Hadoop connector
The OpenSearch Hadoop connector lets you read and write data between Apache Spark, Apache Hive, Hadoop MapReduce, and OpenSearch. It enables Spark jobs to directly index data into OpenSearch and run queries against it, with parallel reads and writes across Spark partitions and OpenSearch shards for efficient distributed processing.
For the source code, see the OpenSearch Hadoop repository.
Setup
Add the connector to your Spark application using --packages:
- For Spark 3.4.x, run the following command:
pyspark --packages org.opensearch.client:opensearch-spark-30_2.12:2.0.0
- For Spark 3.5.x, run the following command:
pyspark --packages org.opensearch.client:opensearch-spark-35_2.12:2.0.0
- For Spark 4.x, run the following command:
pyspark --packages org.opensearch.client:opensearch-spark-40_2.13:2.0.0
Alternatively, add Spark as a dependency in your build file:
<dependency>
<groupId>org.opensearch.client</groupId>
<artifactId>opensearch-spark-30_2.12</artifactId>
<version>2.0.0</version>
</dependency>
Choose the artifact that matches your Spark and Scala version listed in the following table.
| Spark version | Scala version | Artifact |
|---|---|---|
| 3.4.x | 2.12 | org.opensearch.client:opensearch-spark-30_2.12:2.0.0 |
| 3.4.x | 2.13 | org.opensearch.client:opensearch-spark-30_2.13:2.0.0 |
| 3.5.x | 2.12 | org.opensearch.client:opensearch-spark-35_2.12:2.0.0 |
| 3.5.x | 2.13 | org.opensearch.client:opensearch-spark-35_2.13:2.0.0 |
| 4.x | 2.13 | org.opensearch.client:opensearch-spark-40_2.13:2.0.0 |
Basic usage
The following examples demonstrate basic read and write operations using the connector with different Spark APIs.
PySpark
No additional Python package is needed. The Java connector is loaded using --packages or spark.jars:
# Write (index documents into OpenSearch)
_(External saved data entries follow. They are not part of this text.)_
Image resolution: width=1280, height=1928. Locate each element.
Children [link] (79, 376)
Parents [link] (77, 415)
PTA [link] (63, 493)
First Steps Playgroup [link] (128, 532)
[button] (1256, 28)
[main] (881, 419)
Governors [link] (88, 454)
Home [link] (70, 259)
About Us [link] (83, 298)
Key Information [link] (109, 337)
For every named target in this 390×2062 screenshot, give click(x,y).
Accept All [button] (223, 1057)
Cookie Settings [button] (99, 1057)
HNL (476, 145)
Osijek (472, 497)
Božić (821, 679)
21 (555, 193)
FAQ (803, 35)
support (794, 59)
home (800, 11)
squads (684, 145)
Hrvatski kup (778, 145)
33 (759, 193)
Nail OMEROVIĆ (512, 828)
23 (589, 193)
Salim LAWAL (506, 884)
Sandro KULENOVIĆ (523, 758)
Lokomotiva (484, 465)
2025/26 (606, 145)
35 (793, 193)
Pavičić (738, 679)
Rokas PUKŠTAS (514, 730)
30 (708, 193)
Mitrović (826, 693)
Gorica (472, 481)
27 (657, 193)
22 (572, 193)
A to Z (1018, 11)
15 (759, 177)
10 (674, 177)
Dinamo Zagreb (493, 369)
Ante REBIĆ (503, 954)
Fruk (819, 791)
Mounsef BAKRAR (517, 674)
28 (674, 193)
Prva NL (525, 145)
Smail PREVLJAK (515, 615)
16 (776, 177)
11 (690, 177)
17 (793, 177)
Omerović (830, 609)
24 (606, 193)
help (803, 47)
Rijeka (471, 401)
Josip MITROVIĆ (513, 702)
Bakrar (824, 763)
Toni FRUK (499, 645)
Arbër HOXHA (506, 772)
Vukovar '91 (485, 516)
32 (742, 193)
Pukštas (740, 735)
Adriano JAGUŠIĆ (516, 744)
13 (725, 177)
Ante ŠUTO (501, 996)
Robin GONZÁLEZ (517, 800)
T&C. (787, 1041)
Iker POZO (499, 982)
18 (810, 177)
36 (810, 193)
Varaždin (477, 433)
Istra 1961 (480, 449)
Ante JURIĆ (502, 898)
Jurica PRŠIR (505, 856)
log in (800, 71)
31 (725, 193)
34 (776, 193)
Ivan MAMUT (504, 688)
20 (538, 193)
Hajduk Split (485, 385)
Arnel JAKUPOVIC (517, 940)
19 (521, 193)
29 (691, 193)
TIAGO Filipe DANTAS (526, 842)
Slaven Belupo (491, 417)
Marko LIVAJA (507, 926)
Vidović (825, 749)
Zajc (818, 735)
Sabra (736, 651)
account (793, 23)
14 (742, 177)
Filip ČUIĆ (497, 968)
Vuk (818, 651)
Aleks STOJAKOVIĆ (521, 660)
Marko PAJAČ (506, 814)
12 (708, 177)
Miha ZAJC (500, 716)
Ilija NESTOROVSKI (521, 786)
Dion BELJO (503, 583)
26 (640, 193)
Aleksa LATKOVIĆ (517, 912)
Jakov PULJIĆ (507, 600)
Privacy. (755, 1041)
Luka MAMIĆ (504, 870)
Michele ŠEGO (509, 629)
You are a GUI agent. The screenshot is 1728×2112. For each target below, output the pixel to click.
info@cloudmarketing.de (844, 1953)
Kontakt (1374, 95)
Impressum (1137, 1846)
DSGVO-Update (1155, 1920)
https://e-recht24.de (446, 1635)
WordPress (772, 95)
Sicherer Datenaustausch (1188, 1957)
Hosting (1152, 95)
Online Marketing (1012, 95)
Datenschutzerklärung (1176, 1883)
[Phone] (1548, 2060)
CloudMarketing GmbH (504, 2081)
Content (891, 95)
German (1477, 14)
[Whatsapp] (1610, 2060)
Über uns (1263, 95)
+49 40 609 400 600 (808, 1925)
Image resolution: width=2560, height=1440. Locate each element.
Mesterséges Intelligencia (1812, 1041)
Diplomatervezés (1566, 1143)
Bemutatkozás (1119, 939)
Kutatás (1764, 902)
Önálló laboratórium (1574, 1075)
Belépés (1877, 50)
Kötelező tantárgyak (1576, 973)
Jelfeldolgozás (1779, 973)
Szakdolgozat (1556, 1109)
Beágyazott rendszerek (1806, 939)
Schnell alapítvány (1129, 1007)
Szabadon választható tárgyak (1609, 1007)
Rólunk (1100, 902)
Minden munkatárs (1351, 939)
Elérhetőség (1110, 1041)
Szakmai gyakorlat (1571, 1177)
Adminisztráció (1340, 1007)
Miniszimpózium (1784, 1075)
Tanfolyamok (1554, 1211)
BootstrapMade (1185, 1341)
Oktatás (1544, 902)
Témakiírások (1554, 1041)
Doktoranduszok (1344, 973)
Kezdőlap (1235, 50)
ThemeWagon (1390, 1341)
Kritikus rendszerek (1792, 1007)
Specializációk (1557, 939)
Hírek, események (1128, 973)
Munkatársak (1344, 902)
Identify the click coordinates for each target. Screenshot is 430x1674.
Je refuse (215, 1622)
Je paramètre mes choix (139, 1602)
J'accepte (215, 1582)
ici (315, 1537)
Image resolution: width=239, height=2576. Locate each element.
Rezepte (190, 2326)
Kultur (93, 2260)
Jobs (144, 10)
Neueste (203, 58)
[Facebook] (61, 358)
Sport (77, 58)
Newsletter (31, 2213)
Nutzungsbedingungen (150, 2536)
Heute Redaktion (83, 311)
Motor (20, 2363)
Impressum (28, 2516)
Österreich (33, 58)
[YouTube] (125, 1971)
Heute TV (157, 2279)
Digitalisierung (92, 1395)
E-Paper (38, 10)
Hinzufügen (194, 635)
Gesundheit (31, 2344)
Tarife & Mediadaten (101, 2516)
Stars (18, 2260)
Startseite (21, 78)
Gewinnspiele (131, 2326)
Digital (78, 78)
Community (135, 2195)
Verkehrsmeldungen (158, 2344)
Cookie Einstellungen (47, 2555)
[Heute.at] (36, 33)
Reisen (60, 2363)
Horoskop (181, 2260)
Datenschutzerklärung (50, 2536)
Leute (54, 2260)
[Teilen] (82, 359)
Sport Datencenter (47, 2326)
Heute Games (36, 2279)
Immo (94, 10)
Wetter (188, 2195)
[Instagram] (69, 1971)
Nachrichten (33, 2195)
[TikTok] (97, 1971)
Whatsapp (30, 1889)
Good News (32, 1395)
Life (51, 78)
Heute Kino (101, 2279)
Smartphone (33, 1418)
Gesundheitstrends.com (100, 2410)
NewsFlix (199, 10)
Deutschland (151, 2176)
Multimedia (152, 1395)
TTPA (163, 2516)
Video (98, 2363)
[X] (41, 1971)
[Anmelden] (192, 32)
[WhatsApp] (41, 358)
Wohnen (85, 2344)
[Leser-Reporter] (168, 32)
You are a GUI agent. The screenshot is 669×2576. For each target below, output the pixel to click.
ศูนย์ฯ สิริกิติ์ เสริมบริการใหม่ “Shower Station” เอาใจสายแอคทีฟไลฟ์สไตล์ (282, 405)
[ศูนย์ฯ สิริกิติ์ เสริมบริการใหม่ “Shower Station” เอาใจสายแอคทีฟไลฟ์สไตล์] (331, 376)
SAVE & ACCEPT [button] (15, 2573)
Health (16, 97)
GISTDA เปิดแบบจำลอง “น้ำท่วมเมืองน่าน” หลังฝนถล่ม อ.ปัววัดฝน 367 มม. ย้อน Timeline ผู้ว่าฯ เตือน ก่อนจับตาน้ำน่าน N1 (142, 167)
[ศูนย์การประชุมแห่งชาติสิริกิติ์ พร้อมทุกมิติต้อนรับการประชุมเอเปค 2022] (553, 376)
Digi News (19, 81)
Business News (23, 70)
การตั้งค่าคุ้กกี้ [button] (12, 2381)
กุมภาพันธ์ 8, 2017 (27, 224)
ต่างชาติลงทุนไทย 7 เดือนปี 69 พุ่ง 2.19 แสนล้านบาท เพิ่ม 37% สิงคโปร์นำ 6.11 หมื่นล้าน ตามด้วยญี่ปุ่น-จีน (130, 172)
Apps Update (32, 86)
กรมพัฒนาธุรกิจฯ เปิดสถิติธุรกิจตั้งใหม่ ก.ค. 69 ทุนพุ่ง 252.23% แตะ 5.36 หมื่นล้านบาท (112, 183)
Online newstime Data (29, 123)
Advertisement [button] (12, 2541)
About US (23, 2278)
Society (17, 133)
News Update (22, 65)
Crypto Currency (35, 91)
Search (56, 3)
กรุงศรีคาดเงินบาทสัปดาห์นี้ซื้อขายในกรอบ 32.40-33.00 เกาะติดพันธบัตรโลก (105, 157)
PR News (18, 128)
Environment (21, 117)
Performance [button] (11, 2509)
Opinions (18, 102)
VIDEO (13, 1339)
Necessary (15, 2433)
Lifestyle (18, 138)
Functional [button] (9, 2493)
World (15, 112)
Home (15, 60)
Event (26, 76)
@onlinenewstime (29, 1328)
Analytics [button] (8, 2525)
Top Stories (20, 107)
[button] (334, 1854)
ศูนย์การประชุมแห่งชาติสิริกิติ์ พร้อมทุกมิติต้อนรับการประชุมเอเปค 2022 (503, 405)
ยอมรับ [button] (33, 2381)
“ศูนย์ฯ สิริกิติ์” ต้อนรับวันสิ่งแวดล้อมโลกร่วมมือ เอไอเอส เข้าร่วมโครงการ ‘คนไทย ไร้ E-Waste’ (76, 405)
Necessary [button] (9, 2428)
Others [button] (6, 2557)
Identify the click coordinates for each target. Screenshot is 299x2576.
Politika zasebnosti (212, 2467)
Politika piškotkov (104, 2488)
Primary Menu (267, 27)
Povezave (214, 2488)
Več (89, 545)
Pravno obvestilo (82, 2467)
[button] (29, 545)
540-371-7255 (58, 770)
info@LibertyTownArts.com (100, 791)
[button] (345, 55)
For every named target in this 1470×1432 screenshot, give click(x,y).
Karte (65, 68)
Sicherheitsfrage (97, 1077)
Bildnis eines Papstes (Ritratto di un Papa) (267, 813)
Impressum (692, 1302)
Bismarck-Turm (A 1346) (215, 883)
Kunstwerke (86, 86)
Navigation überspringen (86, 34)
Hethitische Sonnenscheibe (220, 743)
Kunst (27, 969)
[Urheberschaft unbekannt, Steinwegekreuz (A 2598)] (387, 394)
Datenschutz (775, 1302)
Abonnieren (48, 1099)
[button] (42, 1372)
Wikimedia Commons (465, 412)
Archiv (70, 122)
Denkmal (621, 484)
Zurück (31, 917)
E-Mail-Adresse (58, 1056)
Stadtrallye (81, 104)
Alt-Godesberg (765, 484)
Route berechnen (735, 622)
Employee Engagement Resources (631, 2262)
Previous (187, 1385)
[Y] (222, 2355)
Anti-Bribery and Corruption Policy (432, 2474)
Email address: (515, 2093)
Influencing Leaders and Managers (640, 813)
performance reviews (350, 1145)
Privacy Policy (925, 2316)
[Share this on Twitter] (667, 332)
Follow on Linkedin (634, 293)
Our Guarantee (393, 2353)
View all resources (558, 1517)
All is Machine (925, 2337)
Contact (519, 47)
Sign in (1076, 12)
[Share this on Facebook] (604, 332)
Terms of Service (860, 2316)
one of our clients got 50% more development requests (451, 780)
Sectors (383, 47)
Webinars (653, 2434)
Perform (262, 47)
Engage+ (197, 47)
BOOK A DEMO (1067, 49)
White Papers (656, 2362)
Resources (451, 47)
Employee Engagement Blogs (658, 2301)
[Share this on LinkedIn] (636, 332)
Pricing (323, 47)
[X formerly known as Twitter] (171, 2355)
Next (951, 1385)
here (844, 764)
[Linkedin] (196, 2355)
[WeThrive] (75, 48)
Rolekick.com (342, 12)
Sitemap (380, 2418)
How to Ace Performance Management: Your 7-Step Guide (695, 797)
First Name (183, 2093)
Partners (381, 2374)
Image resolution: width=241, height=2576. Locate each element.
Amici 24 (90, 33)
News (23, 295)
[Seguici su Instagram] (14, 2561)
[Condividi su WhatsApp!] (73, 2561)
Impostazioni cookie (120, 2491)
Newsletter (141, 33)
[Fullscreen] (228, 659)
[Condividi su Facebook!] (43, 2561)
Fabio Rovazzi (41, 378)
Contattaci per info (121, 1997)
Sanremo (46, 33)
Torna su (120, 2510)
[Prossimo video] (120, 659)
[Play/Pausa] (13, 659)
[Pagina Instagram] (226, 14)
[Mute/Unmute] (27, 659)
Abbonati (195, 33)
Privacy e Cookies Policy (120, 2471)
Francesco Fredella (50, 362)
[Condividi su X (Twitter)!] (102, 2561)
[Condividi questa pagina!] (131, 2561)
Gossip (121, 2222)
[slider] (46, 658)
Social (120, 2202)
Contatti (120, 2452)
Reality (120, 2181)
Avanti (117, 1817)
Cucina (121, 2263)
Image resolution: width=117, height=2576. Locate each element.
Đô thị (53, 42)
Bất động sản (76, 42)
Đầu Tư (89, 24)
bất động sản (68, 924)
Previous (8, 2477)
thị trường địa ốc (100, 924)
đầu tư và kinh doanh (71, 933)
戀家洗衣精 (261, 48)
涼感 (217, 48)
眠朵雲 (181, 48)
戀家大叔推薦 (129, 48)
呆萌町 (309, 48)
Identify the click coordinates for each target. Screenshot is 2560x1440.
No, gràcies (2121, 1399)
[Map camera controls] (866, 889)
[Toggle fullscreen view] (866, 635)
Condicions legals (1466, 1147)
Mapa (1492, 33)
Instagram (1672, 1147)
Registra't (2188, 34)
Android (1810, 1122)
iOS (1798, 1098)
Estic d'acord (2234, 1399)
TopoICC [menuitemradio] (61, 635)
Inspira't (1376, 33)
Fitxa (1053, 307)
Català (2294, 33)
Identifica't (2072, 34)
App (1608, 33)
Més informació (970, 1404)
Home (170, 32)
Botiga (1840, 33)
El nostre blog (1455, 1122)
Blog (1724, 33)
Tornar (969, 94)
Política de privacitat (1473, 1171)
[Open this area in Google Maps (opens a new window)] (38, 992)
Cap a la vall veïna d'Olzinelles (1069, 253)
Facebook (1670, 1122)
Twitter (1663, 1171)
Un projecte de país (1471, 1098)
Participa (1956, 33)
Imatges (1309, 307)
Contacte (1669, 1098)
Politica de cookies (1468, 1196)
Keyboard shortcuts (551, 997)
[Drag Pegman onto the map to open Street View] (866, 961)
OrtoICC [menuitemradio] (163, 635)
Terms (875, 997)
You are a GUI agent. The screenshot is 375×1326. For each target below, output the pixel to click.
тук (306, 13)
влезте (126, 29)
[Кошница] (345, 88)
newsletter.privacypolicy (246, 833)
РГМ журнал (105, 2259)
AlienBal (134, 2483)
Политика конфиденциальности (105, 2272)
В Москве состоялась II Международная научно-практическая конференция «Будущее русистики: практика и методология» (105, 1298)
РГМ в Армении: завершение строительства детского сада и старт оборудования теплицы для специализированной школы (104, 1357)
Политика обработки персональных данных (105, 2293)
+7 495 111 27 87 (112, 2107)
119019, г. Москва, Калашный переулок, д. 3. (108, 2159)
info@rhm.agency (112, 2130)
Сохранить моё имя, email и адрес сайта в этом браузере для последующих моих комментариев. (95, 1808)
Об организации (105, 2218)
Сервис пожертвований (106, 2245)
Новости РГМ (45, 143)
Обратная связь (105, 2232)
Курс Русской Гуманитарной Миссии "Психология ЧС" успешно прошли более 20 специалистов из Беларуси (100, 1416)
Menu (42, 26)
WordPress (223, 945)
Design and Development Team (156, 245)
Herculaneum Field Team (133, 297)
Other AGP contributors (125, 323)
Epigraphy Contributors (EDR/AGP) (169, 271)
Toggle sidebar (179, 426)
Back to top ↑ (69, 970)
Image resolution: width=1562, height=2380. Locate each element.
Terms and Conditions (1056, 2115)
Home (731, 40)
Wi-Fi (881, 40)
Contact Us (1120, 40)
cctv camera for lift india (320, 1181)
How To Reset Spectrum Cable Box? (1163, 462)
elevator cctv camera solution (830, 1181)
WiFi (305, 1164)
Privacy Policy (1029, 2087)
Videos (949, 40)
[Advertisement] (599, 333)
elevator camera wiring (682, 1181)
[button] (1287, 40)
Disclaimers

df = spark.createDataFrame([("John", 30), ("Jane", 25)], ["name", "age"])
df.write.format("opensearch").save("people")
# Read (query documents from OpenSearch)
df = spark.read.format("opensearch").load("people")
df.show()
# Read with a query (only matching documents are transferred to Spark)
filtered = spark.read \
.format("opensearch") \
.option("opensearch.query", '{"query":{"match":{"name":"John"}}}') \
.load("people")
Scala
Use the Scala API to access helper methods like saveToOpenSearch for cleaner syntax:
import org.opensearch.spark.sql._
// Write (index documents into OpenSearch)
val df = spark.createDataFrame(Seq(("John", 30), ("Jane", 25))).toDF("name", "age")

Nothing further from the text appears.